*TO DO*
Each line below should be set down again unchanged.

Top of RECORDS FOR PROCESSING

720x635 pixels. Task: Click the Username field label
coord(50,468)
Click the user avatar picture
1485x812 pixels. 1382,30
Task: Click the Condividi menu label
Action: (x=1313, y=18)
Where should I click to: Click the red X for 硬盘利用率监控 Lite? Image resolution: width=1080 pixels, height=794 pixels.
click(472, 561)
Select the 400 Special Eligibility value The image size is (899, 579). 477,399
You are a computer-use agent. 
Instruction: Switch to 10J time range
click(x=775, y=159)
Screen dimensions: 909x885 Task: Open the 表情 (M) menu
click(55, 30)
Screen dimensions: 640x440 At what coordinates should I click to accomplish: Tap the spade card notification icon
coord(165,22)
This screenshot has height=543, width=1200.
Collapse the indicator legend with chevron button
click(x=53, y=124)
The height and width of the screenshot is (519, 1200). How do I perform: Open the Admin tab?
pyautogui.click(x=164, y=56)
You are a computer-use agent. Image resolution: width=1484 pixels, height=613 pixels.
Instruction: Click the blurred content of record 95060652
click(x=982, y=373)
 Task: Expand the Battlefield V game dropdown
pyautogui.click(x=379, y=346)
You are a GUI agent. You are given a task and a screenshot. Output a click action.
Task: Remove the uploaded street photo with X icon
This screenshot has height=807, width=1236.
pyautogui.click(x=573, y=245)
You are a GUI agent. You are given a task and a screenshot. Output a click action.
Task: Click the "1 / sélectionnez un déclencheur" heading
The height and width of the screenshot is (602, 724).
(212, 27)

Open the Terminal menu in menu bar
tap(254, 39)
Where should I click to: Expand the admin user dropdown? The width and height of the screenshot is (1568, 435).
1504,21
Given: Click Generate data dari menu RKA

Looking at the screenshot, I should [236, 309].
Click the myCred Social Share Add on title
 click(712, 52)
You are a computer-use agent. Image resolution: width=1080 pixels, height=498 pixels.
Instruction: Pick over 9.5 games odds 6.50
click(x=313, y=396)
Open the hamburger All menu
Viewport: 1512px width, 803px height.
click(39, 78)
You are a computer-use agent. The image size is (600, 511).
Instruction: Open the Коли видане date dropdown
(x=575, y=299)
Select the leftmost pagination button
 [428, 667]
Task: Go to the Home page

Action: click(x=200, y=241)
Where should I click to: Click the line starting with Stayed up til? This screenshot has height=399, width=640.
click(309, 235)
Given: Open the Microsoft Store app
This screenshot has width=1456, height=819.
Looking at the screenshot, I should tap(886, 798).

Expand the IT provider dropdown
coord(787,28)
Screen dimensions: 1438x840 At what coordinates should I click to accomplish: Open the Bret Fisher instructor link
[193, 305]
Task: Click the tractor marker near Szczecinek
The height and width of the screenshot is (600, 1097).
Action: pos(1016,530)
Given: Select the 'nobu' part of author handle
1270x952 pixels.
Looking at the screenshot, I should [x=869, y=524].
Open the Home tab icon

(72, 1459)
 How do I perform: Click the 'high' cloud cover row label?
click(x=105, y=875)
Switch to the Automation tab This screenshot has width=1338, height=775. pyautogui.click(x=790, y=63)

Bottom of RECORDS FOR PROCESSING

*TASK ANSWER*
720x635 pixels. Task: Click the Username field label
coord(50,468)
Click the user avatar picture
1485x812 pixels. 1382,30
Task: Click the Condividi menu label
Action: (x=1313, y=18)
Where should I click to: Click the red X for 硬盘利用率监控 Lite? Image resolution: width=1080 pixels, height=794 pixels.
click(472, 561)
Select the 400 Special Eligibility value The image size is (899, 579). 477,399
You are a computer-use agent. 
Instruction: Switch to 10J time range
click(x=775, y=159)
Screen dimensions: 909x885 Task: Open the 表情 (M) menu
click(55, 30)
Screen dimensions: 640x440 At what coordinates should I click to accomplish: Tap the spade card notification icon
coord(165,22)
This screenshot has height=543, width=1200.
Collapse the indicator legend with chevron button
click(x=53, y=124)
The height and width of the screenshot is (519, 1200). How do I perform: Open the Admin tab?
pyautogui.click(x=164, y=56)
You are a computer-use agent. Image resolution: width=1484 pixels, height=613 pixels.
Instruction: Click the blurred content of record 95060652
click(x=982, y=373)
 Task: Expand the Battlefield V game dropdown
pyautogui.click(x=379, y=346)
You are a GUI agent. You are given a task and a screenshot. Output a click action.
Task: Remove the uploaded street photo with X icon
This screenshot has height=807, width=1236.
pyautogui.click(x=573, y=245)
You are a GUI agent. You are given a task and a screenshot. Output a click action.
Task: Click the "1 / sélectionnez un déclencheur" heading
The height and width of the screenshot is (602, 724).
(212, 27)

Open the Terminal menu in menu bar
tap(254, 39)
Where should I click to: Expand the admin user dropdown? The width and height of the screenshot is (1568, 435).
1504,21
Given: Click Generate data dari menu RKA

Looking at the screenshot, I should [236, 309].
Click the myCred Social Share Add on title
 click(712, 52)
You are a computer-use agent. Image resolution: width=1080 pixels, height=498 pixels.
Instruction: Pick over 9.5 games odds 6.50
click(x=313, y=396)
Open the hamburger All menu
Viewport: 1512px width, 803px height.
click(39, 78)
You are a computer-use agent. The image size is (600, 511).
Instruction: Open the Коли видане date dropdown
(x=575, y=299)
Select the leftmost pagination button
 [428, 667]
Task: Go to the Home page

Action: click(x=200, y=241)
Where should I click to: Click the line starting with Stayed up til? This screenshot has height=399, width=640.
click(309, 235)
Given: Open the Microsoft Store app
This screenshot has width=1456, height=819.
Looking at the screenshot, I should tap(886, 798).

Expand the IT provider dropdown
coord(787,28)
Screen dimensions: 1438x840 At what coordinates should I click to accomplish: Open the Bret Fisher instructor link
[193, 305]
Task: Click the tractor marker near Szczecinek
The height and width of the screenshot is (600, 1097).
Action: pos(1016,530)
Given: Select the 'nobu' part of author handle
1270x952 pixels.
Looking at the screenshot, I should [x=869, y=524].
Open the Home tab icon

(72, 1459)
 How do I perform: Click the 'high' cloud cover row label?
click(x=105, y=875)
Switch to the Automation tab This screenshot has width=1338, height=775. pyautogui.click(x=790, y=63)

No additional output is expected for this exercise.